**Work to do**
Report every line in the items below that contains the word "beside", copying each such line in full.
## start Input rows
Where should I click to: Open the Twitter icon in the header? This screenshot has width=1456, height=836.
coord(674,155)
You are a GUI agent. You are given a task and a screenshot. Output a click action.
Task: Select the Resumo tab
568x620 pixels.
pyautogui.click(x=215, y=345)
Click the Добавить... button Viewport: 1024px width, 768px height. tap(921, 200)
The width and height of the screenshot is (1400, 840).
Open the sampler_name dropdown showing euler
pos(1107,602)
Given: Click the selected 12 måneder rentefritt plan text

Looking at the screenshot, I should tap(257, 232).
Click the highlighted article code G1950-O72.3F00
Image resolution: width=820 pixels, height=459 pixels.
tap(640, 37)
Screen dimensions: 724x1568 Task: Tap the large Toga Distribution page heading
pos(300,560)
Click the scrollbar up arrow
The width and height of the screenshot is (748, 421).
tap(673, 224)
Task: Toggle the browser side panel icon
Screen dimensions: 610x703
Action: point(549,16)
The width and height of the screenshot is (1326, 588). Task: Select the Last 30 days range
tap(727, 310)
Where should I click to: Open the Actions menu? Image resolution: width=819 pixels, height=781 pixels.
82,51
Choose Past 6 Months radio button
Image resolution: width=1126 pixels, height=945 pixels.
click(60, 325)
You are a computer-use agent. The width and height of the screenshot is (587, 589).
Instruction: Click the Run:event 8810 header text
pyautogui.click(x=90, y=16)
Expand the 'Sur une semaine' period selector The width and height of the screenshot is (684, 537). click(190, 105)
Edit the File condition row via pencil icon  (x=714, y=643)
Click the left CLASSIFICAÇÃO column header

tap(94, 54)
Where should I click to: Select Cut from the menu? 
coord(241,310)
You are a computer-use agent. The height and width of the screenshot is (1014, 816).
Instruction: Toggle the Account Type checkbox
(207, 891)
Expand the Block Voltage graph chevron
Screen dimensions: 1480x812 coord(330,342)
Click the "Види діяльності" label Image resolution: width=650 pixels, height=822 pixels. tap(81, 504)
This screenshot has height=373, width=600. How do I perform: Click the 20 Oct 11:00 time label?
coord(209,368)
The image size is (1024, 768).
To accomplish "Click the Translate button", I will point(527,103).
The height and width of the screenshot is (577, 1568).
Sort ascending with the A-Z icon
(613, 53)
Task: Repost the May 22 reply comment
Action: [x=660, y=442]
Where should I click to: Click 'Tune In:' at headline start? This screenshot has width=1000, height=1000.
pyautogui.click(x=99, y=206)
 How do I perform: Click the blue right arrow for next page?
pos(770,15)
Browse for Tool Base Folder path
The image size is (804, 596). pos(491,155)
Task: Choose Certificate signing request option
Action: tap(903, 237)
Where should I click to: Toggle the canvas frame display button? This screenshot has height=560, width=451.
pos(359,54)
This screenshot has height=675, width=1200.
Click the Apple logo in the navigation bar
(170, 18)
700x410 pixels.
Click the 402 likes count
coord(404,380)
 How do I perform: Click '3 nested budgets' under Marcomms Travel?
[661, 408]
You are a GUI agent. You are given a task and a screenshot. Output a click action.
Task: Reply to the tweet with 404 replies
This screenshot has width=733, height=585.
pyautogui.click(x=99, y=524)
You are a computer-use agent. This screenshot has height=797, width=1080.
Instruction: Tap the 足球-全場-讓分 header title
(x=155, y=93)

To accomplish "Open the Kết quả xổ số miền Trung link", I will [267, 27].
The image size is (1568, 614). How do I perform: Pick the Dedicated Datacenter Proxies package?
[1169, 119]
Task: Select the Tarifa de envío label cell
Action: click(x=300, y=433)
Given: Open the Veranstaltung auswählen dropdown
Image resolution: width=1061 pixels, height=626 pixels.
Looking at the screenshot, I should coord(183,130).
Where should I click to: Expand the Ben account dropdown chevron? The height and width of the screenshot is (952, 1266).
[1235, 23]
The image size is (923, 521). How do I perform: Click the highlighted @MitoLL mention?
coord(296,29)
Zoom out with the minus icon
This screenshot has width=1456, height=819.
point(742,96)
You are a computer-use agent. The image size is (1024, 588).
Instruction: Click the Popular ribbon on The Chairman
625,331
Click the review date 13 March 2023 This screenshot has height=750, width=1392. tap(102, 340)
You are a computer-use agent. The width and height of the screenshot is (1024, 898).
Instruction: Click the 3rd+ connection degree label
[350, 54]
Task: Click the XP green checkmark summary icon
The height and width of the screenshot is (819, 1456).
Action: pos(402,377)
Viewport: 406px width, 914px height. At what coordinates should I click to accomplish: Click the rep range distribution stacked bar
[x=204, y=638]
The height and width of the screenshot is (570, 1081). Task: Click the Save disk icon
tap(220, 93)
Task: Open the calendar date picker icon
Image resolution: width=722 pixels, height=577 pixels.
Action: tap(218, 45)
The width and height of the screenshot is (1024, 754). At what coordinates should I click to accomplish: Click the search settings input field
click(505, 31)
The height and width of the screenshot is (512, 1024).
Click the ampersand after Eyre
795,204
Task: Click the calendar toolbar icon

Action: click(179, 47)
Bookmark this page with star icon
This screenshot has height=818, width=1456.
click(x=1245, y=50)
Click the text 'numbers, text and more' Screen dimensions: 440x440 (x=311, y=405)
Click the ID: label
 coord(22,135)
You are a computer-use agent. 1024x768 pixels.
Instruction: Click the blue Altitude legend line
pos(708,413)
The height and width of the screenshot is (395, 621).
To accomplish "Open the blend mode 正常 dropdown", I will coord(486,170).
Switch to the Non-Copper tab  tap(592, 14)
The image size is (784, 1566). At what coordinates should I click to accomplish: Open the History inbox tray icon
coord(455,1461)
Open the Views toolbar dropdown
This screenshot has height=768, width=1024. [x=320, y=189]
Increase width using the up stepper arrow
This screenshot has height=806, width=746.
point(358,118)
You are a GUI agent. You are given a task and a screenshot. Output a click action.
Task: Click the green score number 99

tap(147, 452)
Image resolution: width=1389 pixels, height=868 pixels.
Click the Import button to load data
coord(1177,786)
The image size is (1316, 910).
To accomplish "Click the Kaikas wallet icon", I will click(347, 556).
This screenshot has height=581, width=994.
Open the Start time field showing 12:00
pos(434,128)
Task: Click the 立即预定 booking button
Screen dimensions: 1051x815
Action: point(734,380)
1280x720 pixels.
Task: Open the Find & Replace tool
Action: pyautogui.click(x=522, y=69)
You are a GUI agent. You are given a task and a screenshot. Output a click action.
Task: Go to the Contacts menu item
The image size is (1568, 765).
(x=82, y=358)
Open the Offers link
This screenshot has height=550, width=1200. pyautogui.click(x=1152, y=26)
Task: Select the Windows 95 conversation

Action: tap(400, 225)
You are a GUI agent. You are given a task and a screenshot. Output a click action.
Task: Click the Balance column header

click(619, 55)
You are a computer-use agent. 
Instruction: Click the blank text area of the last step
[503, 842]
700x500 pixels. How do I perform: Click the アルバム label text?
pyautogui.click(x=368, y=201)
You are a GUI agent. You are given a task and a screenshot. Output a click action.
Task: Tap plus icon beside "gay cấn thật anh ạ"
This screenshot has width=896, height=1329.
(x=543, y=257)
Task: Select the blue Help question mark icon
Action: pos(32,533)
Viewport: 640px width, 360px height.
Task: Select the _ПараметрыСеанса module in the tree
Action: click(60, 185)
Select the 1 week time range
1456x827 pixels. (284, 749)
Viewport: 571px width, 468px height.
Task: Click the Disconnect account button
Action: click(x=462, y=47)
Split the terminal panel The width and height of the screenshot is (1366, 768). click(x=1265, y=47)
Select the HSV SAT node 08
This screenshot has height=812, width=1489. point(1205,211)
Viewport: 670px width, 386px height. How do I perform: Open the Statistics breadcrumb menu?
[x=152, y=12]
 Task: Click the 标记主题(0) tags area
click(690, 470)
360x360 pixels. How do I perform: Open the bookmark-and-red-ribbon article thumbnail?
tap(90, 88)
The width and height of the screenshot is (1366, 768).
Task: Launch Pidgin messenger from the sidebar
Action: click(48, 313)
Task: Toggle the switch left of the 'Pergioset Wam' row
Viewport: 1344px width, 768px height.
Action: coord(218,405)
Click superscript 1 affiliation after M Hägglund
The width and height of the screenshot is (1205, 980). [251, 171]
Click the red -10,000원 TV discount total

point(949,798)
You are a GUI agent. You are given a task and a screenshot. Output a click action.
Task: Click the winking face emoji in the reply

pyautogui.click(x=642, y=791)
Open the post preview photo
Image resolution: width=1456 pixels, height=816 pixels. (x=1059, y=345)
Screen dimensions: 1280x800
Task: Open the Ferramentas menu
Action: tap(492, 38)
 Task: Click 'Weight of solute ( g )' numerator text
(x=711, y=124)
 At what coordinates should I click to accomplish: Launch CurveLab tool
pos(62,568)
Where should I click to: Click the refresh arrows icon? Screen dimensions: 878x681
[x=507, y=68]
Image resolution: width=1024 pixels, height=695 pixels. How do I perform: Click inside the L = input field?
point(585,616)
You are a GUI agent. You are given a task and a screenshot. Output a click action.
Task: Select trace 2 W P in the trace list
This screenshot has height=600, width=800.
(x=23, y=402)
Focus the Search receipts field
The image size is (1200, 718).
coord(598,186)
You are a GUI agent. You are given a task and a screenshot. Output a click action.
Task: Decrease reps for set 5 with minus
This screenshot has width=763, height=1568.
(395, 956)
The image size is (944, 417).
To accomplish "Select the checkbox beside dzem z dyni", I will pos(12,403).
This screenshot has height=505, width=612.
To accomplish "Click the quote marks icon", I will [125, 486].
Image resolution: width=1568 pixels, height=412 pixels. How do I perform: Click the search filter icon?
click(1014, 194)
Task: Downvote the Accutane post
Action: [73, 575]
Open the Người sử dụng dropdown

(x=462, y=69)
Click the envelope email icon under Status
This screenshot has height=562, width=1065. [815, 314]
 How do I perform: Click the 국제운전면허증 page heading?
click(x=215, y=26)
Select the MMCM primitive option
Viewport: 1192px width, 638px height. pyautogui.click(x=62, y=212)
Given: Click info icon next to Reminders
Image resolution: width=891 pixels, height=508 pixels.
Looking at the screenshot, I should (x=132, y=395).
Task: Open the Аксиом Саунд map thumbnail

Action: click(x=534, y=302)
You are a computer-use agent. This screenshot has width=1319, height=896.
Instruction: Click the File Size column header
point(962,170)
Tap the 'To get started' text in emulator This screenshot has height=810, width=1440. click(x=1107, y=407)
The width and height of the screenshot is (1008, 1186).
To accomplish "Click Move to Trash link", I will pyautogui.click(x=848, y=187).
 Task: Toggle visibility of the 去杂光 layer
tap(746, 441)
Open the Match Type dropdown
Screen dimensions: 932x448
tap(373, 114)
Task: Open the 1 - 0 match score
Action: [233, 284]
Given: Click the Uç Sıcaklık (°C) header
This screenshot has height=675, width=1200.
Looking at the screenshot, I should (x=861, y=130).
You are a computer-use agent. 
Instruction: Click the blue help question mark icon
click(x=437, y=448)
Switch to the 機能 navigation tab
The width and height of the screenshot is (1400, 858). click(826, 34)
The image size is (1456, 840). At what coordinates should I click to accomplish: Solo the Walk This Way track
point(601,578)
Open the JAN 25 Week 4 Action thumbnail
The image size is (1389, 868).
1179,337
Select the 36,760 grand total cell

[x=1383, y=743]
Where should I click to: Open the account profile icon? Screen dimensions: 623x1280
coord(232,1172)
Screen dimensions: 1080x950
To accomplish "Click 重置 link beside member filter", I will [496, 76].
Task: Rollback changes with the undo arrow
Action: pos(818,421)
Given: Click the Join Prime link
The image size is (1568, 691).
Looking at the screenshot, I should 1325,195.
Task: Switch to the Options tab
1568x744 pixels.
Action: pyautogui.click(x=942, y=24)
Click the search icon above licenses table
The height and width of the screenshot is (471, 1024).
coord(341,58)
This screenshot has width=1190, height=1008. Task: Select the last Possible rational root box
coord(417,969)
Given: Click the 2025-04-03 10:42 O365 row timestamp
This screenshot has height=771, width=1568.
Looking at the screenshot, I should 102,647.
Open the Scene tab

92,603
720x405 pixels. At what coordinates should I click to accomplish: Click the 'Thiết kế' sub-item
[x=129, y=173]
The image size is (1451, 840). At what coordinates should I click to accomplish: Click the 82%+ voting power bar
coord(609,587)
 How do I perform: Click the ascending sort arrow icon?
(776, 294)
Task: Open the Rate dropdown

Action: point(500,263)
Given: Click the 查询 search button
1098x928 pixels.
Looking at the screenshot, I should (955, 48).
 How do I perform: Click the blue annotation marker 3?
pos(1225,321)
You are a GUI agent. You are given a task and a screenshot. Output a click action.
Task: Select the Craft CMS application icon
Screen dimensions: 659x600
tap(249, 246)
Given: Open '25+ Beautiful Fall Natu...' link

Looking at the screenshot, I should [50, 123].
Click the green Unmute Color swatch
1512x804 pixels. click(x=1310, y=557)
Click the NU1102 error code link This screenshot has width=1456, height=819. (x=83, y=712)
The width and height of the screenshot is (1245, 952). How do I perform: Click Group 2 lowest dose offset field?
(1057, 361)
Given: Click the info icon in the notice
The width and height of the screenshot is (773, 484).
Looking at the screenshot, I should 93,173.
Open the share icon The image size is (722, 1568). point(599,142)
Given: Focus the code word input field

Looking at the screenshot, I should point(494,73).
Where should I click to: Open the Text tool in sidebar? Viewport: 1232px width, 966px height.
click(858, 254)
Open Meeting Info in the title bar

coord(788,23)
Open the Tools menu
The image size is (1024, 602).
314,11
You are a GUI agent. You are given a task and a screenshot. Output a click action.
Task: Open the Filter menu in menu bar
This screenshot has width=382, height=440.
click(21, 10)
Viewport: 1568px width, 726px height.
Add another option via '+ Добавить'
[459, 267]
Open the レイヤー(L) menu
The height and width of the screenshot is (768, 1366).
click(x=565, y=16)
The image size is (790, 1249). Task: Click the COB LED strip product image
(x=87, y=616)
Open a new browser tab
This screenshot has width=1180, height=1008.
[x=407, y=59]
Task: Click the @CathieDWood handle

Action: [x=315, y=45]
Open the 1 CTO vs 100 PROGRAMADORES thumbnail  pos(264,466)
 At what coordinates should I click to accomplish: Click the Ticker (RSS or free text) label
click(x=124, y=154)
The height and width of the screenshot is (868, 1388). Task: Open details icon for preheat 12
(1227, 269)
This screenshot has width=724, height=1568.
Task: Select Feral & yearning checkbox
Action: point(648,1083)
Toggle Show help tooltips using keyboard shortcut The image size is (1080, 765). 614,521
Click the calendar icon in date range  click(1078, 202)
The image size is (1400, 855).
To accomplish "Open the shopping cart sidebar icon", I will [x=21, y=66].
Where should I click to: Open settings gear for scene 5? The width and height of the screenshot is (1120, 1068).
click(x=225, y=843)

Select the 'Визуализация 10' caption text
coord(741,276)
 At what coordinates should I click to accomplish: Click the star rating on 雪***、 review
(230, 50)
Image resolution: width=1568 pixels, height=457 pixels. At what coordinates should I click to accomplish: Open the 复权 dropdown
## end Input rows
**Full solution**
Task: Tap plus icon beside "gay cấn thật anh ạ"
To accomplish "Select the checkbox beside dzem z dyni", I will pos(12,403).
To accomplish "Click 重置 link beside member filter", I will [496, 76].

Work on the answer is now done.